Throughput. Events processed per second per partition or shard. The SLO sets a floor below which the pipeline is failing its commitment, even if no single message is lost.

Lag. Consumer offset versus producer offset, expressed in time. A 10-minute lag commitment is meaningful for downstream that depends on freshness; a 1-hour lag commitment is for batch-shaped consumers.

Per-event errors. Events that hit dead-letter queues, fail schema validation, or get dropped by a faulty consumer.

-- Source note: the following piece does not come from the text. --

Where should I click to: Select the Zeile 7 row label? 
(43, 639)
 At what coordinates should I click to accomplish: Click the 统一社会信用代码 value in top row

This is the quality dimension that throughput and lag alone miss.

Throughput SLO mechanics

Measure as events processed per second over a rolling window. 99% of 1-minute windows must exceed the floor. Per-partition floors prevent one slow partition from being averaged away.

Set the floor based on incoming traffic, not arbitrary numbers. If producer rate averages 5k events/sec, the consumer floor should be 5k/sec with headroom. Below incoming rate, lag grows.

Alert when the SLO is at risk, not on every slow window. Multi-window burn rate alerts: 1-hour, 6-hour, 3-day. Alert when all three burn faster than budget allows.

Lag SLO mechanics

Express lag in time units, not raw offsets. 1k offsets means little; 10 minutes of accumulated work is meaningful. Most observability tools compute time-lag from offset and partition rate.

Pick the lag floor by what downstream tolerates. Real-time dashboards: under 30 seconds. Hourly reports: under 5 minutes. Nightly batch: under 30 minutes. Match the SLO to the actual product need.

Watch for partition skew. Per-partition lag tells you whether the workload is balanced. If one partition is at 10-minute lag while others are at 0, the partition key is hot.

Quality SLOs for streaming

Per-event error rate is harder to measure but matters more. Schema-rejected events, deserialisation failures, dead-letter queue arrivals all count.

Sample-based correctness for high-volume streams. Take 1% of events, run them through a known-correct downstream, compare. The diff rate is the quality SLO.

Don't forget silent drops. A consumer with try-except logging warnings on parse errors looks healthy in metrics but is dropping data. Audit dead-letter rates monthly.

Operating streaming SLOs

Per-pipeline dashboard with all three SLO panels. Burn rate visible. Recent SLO breaches with cause.

Couple lag SLO to autoscale. When lag breaches, scale consumers. When lag recovers and stays healthy for 10 minutes, scale back. Avoid flapping with hysteresis.

Quarterly review: is the SLO still right? Streaming workloads grow, partitioning changes, downstream needs shift. The SLO that fit last year may be loose or tight today.